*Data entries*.
####

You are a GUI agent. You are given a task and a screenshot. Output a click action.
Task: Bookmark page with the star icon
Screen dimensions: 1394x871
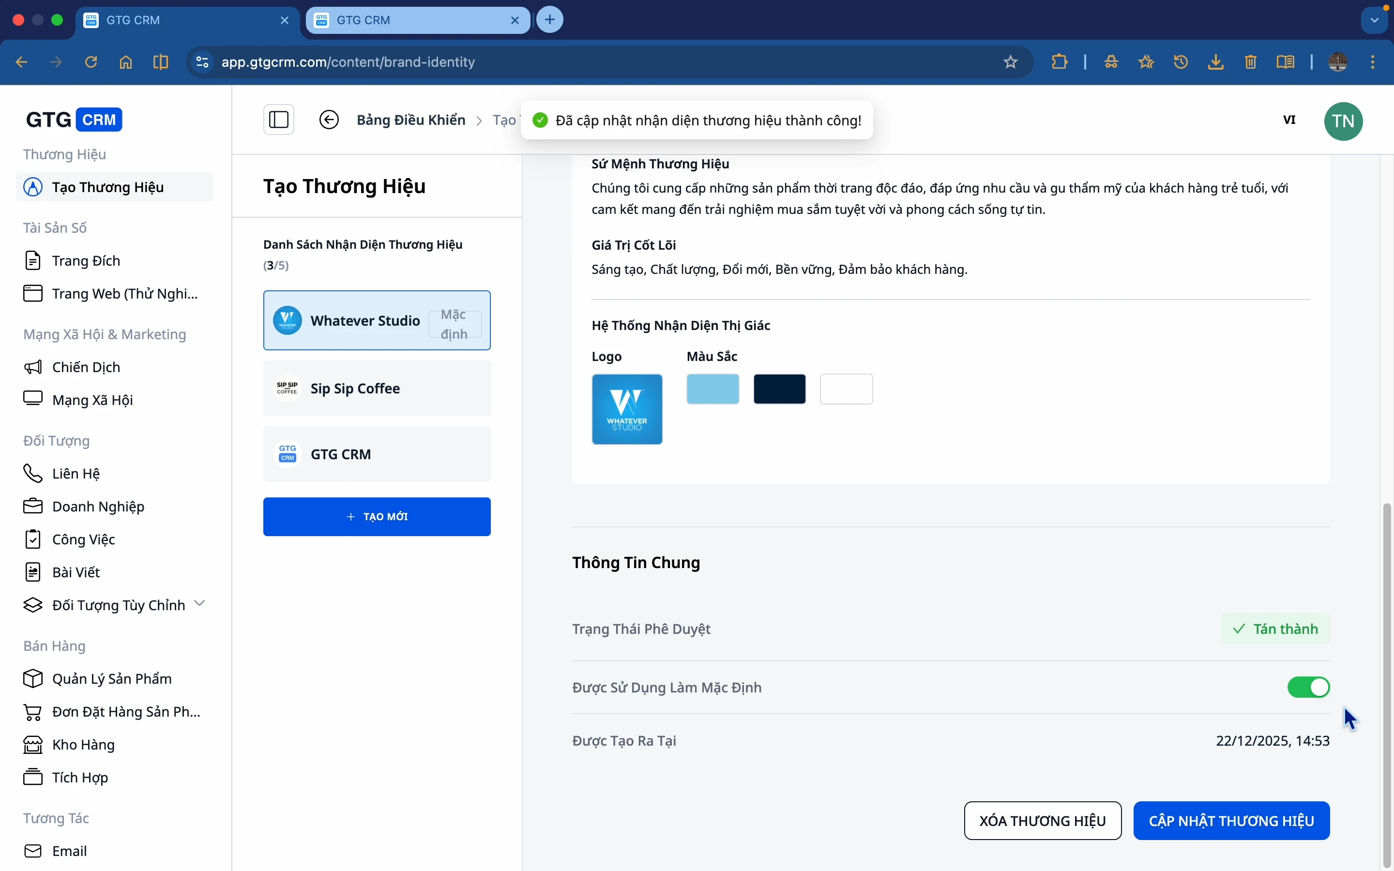[1011, 62]
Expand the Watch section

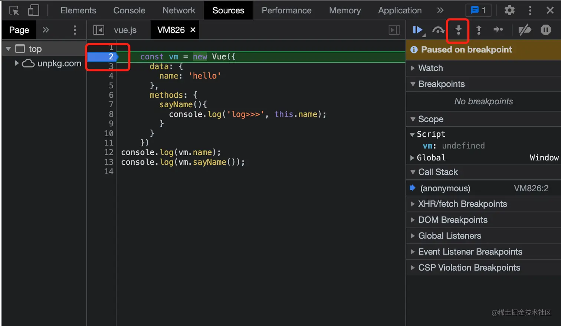pyautogui.click(x=430, y=68)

####

*EXERCISE REQUIREMENTS*.
Rewrite all the items above, changing "star icon" to "star symbol" and keeping everything else the same. Leave the pictures out.

*OUTPUT*.
You are a GUI agent. You are given a task and a screenshot. Output a click action.
Task: Bookmark page with the star symbol
Screen dimensions: 1394x871
[1011, 62]
Expand the Watch section

pyautogui.click(x=430, y=68)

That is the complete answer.